◆ **TASK OBJECTIVE**:
State the number of lines in the records underneath where the word "Given" turns up, and say nothing else.

◆ **DATA RECORDS**:
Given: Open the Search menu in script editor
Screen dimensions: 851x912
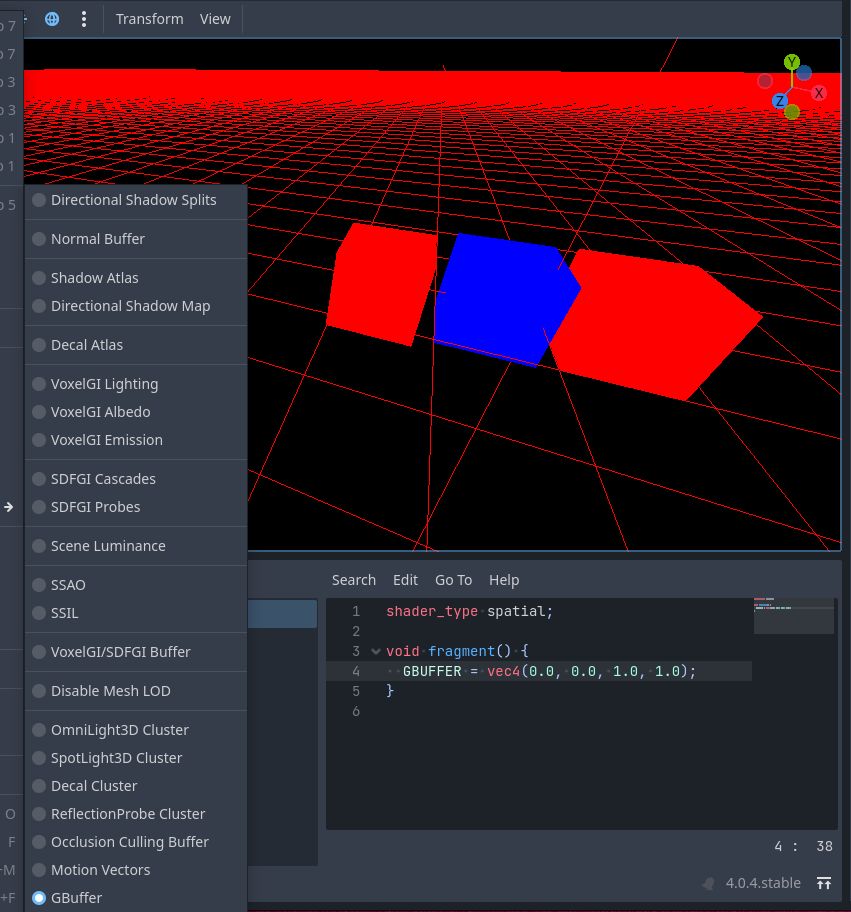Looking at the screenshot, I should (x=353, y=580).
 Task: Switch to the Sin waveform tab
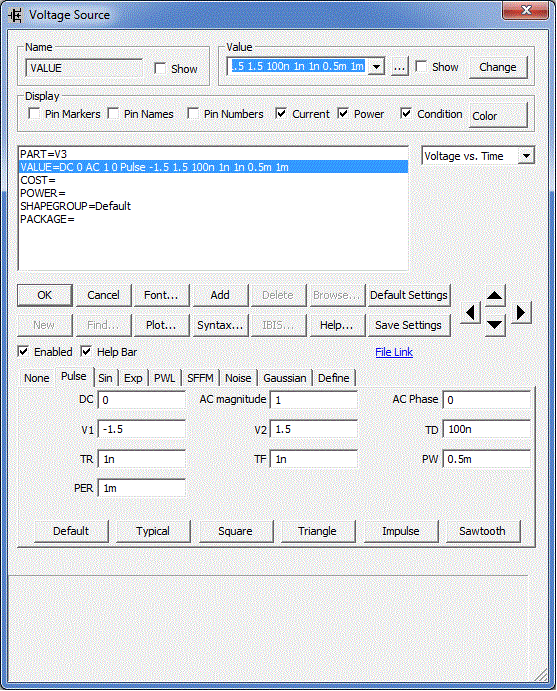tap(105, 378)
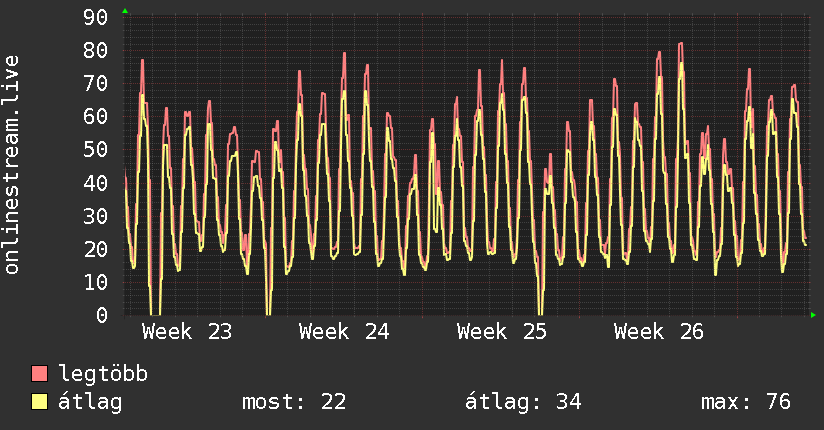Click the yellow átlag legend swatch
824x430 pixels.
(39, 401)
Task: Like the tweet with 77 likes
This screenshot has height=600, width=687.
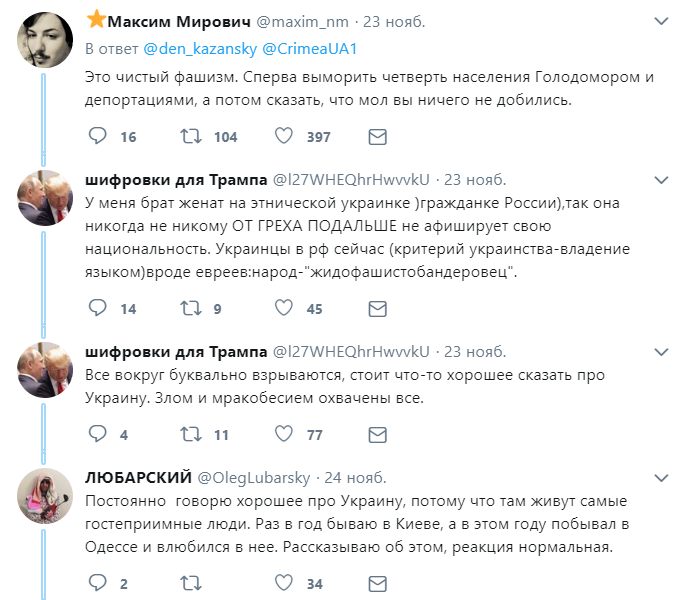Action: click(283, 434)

...

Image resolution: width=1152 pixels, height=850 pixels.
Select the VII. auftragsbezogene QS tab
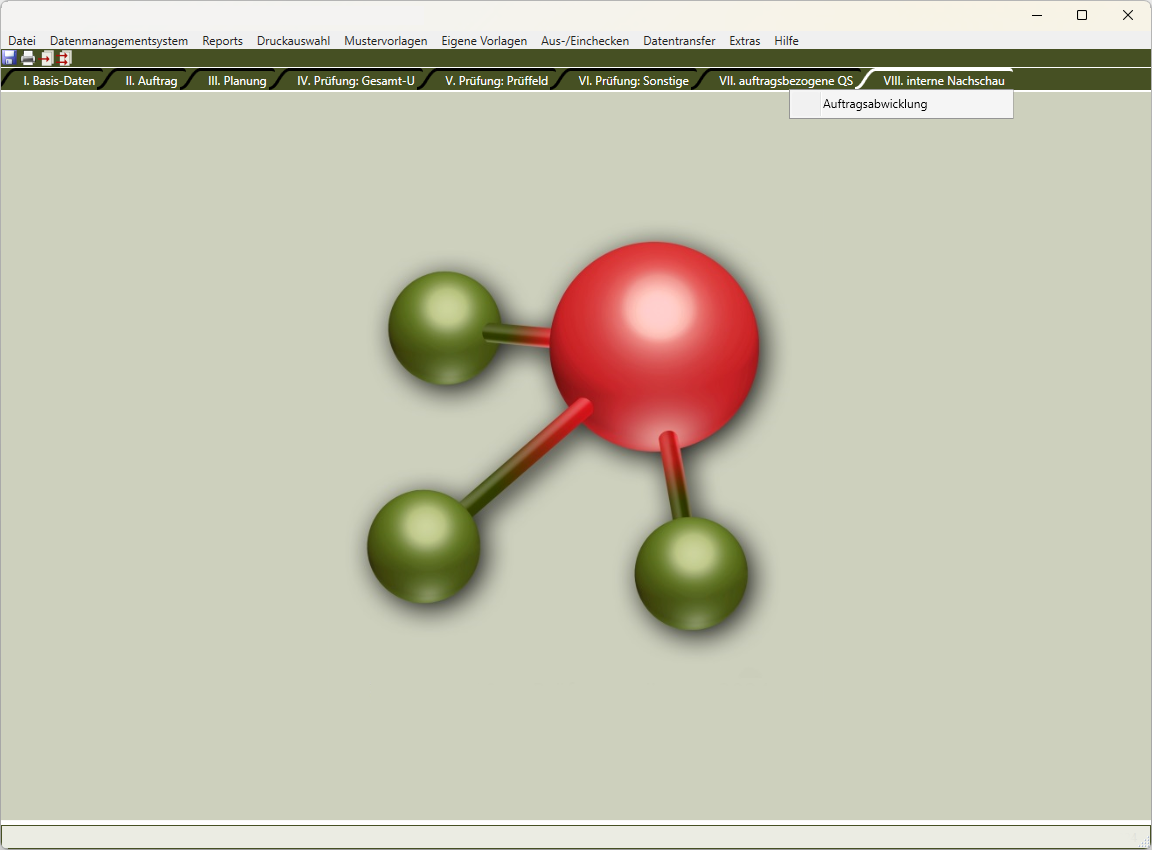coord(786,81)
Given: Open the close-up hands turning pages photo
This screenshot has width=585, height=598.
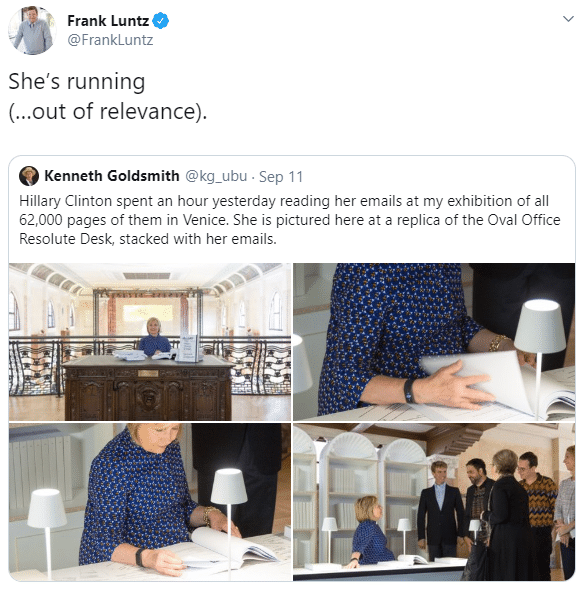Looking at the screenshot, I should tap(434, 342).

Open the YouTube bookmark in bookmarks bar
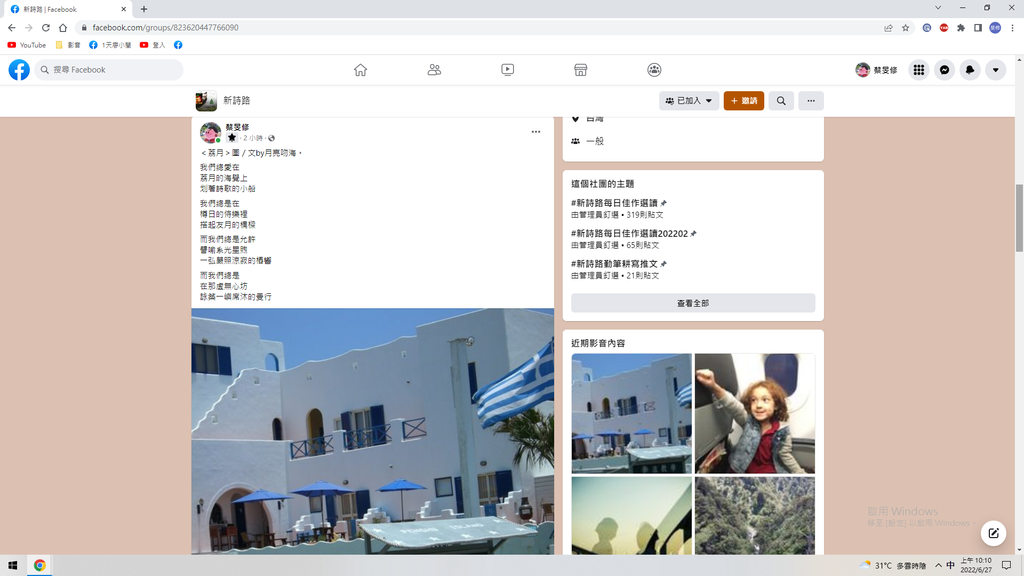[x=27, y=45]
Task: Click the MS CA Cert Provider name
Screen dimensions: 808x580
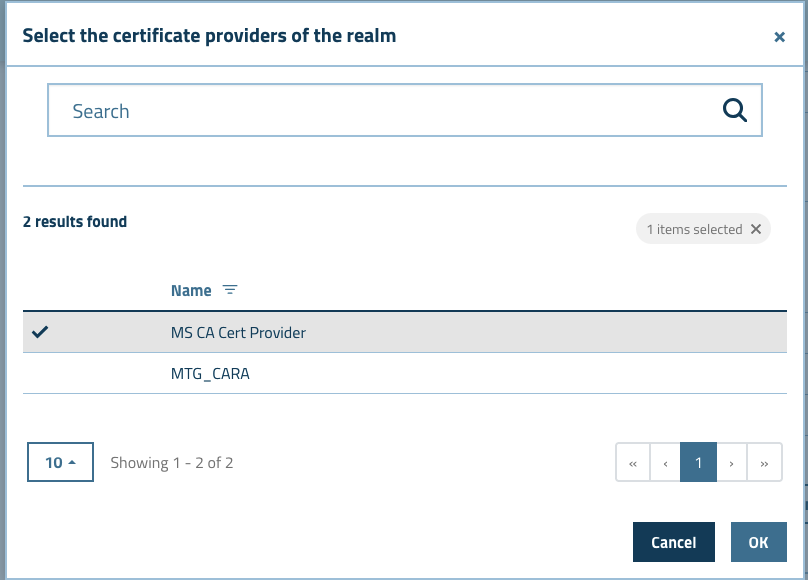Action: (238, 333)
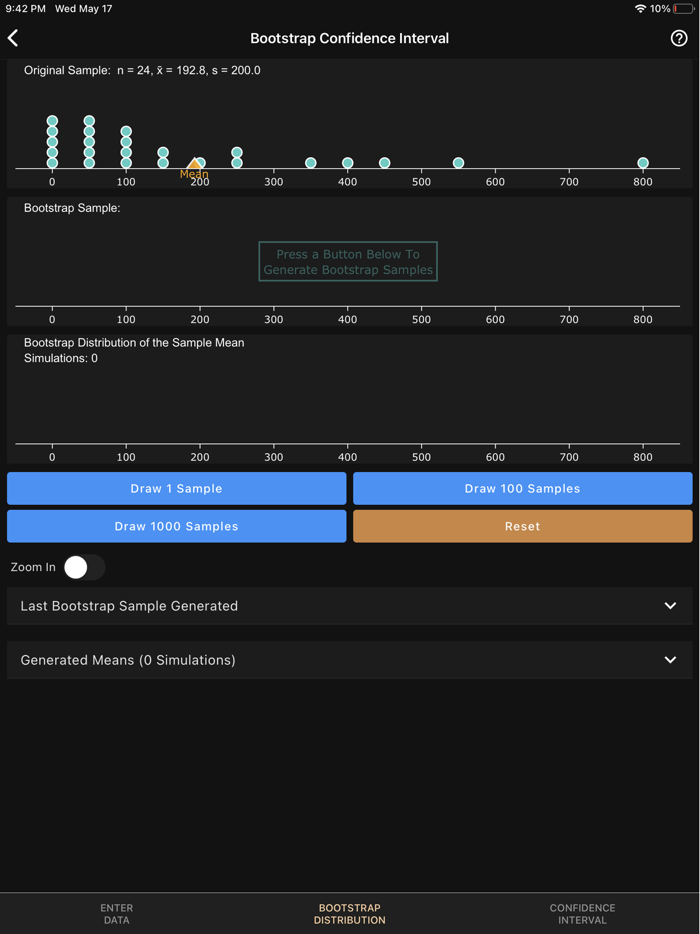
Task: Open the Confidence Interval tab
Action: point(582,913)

==

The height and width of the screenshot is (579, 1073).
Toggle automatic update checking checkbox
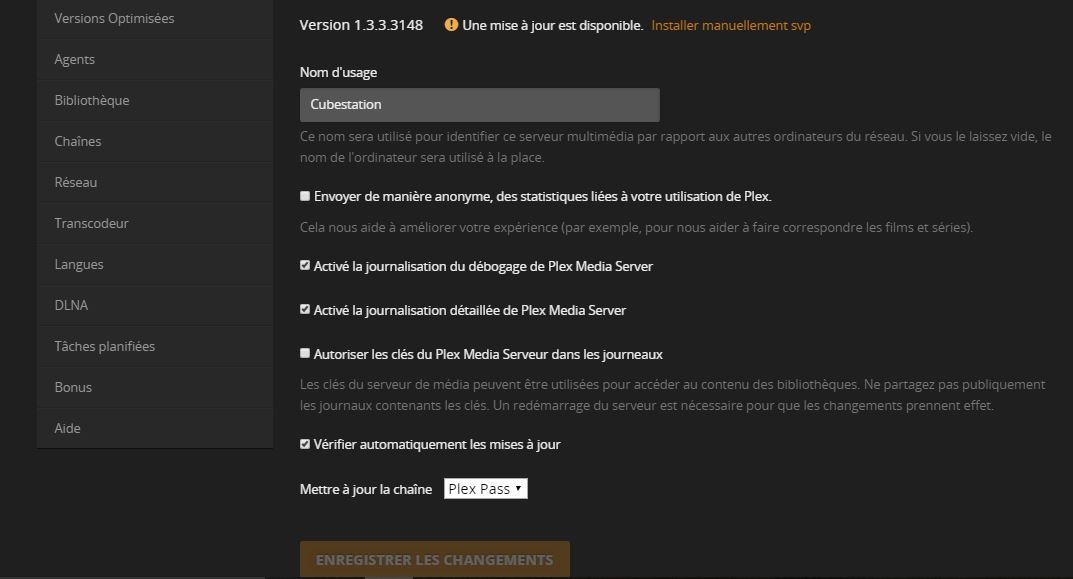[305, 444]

◆ **SOLVED EXERCISE**:
2